__WHAT YOU NEED TO DO__:
Select every line containing the word "computer" from the material, and copy those lines.

▼

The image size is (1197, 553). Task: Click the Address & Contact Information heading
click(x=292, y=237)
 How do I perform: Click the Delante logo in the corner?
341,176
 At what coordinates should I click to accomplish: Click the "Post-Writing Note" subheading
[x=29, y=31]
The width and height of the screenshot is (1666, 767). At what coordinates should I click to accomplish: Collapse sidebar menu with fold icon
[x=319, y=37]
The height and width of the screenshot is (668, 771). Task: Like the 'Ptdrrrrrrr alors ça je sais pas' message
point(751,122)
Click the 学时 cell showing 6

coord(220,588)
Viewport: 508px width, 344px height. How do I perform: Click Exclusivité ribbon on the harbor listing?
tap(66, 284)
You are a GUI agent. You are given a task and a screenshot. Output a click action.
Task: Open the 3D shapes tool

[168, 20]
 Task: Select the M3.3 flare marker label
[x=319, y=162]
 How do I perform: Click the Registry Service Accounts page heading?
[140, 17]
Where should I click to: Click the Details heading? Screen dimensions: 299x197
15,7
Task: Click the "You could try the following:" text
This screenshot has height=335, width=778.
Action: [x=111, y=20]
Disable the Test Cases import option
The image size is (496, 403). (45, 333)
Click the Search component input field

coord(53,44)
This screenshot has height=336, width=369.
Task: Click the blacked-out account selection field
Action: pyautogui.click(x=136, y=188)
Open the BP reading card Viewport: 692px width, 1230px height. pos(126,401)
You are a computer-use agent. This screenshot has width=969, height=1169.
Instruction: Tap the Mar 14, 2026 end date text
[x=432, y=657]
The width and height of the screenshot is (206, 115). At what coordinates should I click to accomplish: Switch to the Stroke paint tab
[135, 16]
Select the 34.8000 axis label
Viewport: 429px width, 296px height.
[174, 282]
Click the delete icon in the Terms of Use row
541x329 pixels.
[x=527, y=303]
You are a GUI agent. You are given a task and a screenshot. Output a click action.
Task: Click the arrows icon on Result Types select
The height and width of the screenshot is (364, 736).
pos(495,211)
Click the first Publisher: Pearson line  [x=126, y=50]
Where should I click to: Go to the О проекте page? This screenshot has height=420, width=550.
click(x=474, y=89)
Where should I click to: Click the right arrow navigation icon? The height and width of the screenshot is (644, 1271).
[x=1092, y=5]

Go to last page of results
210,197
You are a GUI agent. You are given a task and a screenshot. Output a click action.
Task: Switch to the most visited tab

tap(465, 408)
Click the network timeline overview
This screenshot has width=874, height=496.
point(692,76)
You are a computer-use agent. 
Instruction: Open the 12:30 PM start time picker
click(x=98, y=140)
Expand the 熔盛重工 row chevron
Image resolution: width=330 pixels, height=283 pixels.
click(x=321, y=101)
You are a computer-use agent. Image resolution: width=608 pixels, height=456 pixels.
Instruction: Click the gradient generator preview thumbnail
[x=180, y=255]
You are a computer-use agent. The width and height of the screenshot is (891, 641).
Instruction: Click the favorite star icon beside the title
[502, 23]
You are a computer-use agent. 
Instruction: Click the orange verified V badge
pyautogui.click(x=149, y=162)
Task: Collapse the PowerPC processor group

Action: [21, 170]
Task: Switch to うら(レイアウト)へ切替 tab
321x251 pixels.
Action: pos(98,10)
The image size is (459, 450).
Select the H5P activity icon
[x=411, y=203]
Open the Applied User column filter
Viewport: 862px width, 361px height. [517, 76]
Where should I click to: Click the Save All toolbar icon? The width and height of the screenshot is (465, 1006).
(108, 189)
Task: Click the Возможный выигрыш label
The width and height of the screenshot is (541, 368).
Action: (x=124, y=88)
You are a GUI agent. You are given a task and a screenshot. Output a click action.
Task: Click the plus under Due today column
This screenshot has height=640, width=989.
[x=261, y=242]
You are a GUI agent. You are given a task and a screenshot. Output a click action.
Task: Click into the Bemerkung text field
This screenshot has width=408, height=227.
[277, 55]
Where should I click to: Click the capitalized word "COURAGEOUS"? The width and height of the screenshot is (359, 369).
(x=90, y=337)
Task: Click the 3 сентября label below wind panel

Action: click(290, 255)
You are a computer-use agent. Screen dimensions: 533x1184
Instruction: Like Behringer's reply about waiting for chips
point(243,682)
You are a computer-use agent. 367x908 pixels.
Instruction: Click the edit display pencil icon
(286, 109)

▲

__OUTPUT OF THE TASK__:
You are a computer-use agent. This screenshot has width=969, height=1169.
You are a computer-use agent. 
You are a computer-use agent. Image resolution: width=608 pixels, height=456 pixels.
You are a computer-use agent. The width and height of the screenshot is (891, 641).
You are a computer-use agent. 
You are a computer-use agent. Screen dimensions: 533x1184
You are a computer-use agent. 367x908 pixels.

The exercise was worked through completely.